# WORK REQUEST
Reprint the whole of the data exactly.

# TASK DATA
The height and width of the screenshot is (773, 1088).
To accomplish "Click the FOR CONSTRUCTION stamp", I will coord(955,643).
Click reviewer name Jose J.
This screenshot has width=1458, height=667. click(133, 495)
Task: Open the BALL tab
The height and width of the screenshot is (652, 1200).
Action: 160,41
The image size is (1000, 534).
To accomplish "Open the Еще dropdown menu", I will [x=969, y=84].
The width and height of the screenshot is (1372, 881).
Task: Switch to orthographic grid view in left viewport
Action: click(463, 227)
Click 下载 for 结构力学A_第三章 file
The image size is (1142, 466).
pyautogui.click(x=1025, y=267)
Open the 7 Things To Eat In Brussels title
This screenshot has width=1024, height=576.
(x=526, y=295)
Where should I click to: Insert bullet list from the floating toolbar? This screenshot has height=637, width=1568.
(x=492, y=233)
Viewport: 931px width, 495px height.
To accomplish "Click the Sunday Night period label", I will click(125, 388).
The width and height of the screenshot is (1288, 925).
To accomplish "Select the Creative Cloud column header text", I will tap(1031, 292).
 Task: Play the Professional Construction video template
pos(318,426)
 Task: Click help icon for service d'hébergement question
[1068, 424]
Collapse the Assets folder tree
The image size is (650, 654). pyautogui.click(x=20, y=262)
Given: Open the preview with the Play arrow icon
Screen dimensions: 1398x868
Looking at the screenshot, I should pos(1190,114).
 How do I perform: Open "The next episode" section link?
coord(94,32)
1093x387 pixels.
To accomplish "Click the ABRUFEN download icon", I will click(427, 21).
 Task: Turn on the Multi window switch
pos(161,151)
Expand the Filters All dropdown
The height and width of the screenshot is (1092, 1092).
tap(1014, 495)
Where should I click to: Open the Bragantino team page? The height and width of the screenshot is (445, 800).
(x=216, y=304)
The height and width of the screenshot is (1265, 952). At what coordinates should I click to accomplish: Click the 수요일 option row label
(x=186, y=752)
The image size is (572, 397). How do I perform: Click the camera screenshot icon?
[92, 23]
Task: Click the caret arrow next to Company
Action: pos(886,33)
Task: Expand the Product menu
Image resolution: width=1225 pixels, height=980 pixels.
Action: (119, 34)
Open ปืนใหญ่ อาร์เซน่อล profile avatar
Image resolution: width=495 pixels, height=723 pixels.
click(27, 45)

# SOLUTION
The height and width of the screenshot is (773, 1088).
To accomplish "Click the FOR CONSTRUCTION stamp", I will coord(955,643).
Click reviewer name Jose J.
This screenshot has width=1458, height=667. click(133, 495)
Task: Open the BALL tab
The height and width of the screenshot is (652, 1200).
Action: 160,41
The image size is (1000, 534).
To accomplish "Open the Еще dropdown menu", I will [x=969, y=84].
The width and height of the screenshot is (1372, 881).
Task: Switch to orthographic grid view in left viewport
Action: click(463, 227)
Click 下载 for 结构力学A_第三章 file
The image size is (1142, 466).
pyautogui.click(x=1025, y=267)
Open the 7 Things To Eat In Brussels title
This screenshot has width=1024, height=576.
(x=526, y=295)
Where should I click to: Insert bullet list from the floating toolbar? This screenshot has height=637, width=1568.
(x=492, y=233)
Viewport: 931px width, 495px height.
To accomplish "Click the Sunday Night period label", I will click(125, 388).
The width and height of the screenshot is (1288, 925).
To accomplish "Select the Creative Cloud column header text", I will tap(1031, 292).
 Task: Play the Professional Construction video template
pos(318,426)
 Task: Click help icon for service d'hébergement question
[1068, 424]
Collapse the Assets folder tree
The image size is (650, 654). pyautogui.click(x=20, y=262)
Given: Open the preview with the Play arrow icon
Screen dimensions: 1398x868
Looking at the screenshot, I should pos(1190,114).
 How do I perform: Open "The next episode" section link?
coord(94,32)
1093x387 pixels.
To accomplish "Click the ABRUFEN download icon", I will click(427, 21).
 Task: Turn on the Multi window switch
pos(161,151)
Expand the Filters All dropdown
The height and width of the screenshot is (1092, 1092).
tap(1014, 495)
Where should I click to: Open the Bragantino team page? The height and width of the screenshot is (445, 800).
(x=216, y=304)
The height and width of the screenshot is (1265, 952). At what coordinates should I click to accomplish: Click the 수요일 option row label
(x=186, y=752)
The image size is (572, 397). How do I perform: Click the camera screenshot icon?
[92, 23]
Task: Click the caret arrow next to Company
Action: pos(886,33)
Task: Expand the Product menu
Image resolution: width=1225 pixels, height=980 pixels.
Action: (119, 34)
Open ปืนใหญ่ อาร์เซน่อล profile avatar
Image resolution: width=495 pixels, height=723 pixels.
click(27, 45)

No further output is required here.